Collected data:
---

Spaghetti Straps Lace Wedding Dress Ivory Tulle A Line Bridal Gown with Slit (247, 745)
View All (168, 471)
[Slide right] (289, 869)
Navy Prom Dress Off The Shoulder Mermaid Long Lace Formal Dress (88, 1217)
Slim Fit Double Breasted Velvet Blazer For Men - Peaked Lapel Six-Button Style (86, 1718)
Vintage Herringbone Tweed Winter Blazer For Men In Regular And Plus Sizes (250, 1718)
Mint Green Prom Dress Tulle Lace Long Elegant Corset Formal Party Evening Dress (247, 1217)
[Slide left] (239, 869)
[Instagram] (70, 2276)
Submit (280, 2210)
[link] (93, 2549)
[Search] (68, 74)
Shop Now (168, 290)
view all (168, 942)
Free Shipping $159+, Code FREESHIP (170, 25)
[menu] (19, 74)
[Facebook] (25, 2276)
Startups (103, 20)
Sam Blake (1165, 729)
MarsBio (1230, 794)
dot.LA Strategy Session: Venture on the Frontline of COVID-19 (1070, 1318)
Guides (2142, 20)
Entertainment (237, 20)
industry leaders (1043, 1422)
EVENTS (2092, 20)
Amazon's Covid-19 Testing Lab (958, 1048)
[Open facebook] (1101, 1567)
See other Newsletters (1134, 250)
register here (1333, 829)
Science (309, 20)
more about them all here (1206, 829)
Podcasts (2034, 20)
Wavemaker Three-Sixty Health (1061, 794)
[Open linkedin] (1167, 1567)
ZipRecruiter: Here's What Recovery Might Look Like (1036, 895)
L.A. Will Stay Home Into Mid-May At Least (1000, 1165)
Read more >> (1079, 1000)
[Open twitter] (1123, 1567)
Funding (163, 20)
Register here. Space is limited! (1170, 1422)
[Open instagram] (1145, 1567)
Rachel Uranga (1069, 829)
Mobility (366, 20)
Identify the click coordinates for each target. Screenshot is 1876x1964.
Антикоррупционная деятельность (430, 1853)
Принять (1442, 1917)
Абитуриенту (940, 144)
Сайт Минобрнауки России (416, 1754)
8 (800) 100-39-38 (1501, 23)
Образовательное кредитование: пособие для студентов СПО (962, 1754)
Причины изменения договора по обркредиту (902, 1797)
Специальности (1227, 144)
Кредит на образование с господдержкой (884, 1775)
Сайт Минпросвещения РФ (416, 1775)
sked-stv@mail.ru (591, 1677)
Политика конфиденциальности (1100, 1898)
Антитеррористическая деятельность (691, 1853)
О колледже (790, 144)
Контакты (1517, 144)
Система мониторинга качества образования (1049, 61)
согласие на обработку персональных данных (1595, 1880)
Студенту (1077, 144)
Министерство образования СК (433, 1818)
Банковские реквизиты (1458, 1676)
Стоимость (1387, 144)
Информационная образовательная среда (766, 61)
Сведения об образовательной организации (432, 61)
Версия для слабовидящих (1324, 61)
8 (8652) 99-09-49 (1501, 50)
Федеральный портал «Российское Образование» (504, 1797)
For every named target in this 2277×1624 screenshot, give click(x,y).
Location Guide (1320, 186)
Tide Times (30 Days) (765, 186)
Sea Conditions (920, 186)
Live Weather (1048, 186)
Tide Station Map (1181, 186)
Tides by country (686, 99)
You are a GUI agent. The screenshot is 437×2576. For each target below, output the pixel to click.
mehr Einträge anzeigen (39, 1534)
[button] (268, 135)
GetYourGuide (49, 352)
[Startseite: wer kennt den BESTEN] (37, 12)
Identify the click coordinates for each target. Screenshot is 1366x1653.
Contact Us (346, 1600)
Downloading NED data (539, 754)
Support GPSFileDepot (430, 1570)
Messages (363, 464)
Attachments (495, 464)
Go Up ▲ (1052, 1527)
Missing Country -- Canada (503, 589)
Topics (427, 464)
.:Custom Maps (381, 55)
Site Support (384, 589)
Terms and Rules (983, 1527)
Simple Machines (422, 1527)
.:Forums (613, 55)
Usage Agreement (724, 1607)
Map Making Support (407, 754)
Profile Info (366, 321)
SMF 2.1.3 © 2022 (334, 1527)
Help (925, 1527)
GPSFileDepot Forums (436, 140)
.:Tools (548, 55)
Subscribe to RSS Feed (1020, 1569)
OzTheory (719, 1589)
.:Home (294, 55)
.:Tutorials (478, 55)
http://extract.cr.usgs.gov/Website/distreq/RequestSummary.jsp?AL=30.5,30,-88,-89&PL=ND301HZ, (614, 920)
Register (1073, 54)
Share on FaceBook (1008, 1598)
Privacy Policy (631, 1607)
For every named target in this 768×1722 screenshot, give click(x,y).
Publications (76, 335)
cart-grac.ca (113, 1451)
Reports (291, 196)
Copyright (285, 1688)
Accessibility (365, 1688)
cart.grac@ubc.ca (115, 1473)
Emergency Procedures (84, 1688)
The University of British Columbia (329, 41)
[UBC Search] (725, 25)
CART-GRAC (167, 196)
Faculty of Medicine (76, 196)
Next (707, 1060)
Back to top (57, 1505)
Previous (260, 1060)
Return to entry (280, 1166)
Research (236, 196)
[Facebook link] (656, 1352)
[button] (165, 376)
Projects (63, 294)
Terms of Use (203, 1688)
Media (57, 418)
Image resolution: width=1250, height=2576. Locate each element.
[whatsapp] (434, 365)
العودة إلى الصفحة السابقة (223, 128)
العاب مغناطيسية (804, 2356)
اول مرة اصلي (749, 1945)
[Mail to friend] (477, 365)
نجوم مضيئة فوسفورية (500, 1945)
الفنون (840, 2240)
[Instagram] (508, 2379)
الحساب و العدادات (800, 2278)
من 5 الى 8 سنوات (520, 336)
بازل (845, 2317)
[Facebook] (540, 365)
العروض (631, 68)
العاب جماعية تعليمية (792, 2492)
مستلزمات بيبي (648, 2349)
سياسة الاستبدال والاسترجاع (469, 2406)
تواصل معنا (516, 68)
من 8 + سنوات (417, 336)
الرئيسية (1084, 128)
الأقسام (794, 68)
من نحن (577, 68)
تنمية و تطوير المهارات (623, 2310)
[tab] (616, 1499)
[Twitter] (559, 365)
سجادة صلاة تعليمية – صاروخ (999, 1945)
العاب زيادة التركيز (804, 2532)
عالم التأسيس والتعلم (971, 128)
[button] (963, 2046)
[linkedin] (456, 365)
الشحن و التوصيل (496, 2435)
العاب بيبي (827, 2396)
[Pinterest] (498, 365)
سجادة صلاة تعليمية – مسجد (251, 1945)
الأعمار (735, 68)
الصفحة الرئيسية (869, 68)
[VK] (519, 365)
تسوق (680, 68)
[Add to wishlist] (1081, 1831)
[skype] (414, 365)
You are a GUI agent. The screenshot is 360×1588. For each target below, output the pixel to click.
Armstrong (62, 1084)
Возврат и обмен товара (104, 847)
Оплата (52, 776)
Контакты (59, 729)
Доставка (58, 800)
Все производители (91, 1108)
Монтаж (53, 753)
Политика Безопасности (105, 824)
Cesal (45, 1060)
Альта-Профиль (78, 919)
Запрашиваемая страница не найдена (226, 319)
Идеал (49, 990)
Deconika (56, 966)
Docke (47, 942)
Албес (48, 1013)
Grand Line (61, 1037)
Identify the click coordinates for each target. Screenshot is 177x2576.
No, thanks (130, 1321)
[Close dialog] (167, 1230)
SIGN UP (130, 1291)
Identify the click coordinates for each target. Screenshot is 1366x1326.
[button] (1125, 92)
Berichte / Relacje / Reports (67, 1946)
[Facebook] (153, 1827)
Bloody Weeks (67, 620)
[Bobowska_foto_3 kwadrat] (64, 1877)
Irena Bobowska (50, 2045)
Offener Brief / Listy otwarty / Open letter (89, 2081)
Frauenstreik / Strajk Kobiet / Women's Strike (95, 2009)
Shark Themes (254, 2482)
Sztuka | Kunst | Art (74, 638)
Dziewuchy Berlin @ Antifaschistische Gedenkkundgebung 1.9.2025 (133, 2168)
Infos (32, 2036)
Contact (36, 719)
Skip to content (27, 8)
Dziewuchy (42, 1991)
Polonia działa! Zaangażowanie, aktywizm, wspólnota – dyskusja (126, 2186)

---

▶ **Directions**: Take the stretch of lines above from the one containing "Attachments (495, 464)" through the one containing "الحساب و العدادات (800, 2278)" and repeat it exactly, adding no other line.

▶ **Solution to the exercise**:
Attachments (495, 464)
Go Up ▲ (1052, 1527)
Missing Country -- Canada (503, 589)
Topics (427, 464)
.:Custom Maps (381, 55)
Site Support (384, 589)
Terms and Rules (983, 1527)
Simple Machines (422, 1527)
.:Forums (613, 55)
Usage Agreement (724, 1607)
Map Making Support (407, 754)
Profile Info (366, 321)
SMF 2.1.3 © 2022 (334, 1527)
Help (925, 1527)
GPSFileDepot Forums (436, 140)
.:Tools (548, 55)
Subscribe to RSS Feed (1020, 1569)
OzTheory (719, 1589)
.:Home (294, 55)
.:Tutorials (478, 55)
http://extract.cr.usgs.gov/Website/distreq/RequestSummary.jsp?AL=30.5,30,-88,-89&PL=ND301HZ, (614, 920)
Register (1073, 54)
Share on FaceBook (1008, 1598)
Privacy Policy (631, 1607)
For every named target in this 768×1722 screenshot, give click(x,y).
Publications (76, 335)
cart-grac.ca (113, 1451)
Reports (291, 196)
Copyright (285, 1688)
Accessibility (365, 1688)
cart.grac@ubc.ca (115, 1473)
Emergency Procedures (84, 1688)
The University of British Columbia (329, 41)
[UBC Search] (725, 25)
CART-GRAC (167, 196)
Faculty of Medicine (76, 196)
Next (707, 1060)
Back to top (57, 1505)
Previous (260, 1060)
Return to entry (280, 1166)
Research (236, 196)
[Facebook link] (656, 1352)
[button] (165, 376)
Projects (63, 294)
Terms of Use (203, 1688)
Media (57, 418)
Image resolution: width=1250, height=2576. Locate each element.
[whatsapp] (434, 365)
العودة إلى الصفحة السابقة (223, 128)
العاب مغناطيسية (804, 2356)
اول مرة اصلي (749, 1945)
[Mail to friend] (477, 365)
نجوم مضيئة فوسفورية (500, 1945)
الفنون (840, 2240)
[Instagram] (508, 2379)
الحساب و العدادات (800, 2278)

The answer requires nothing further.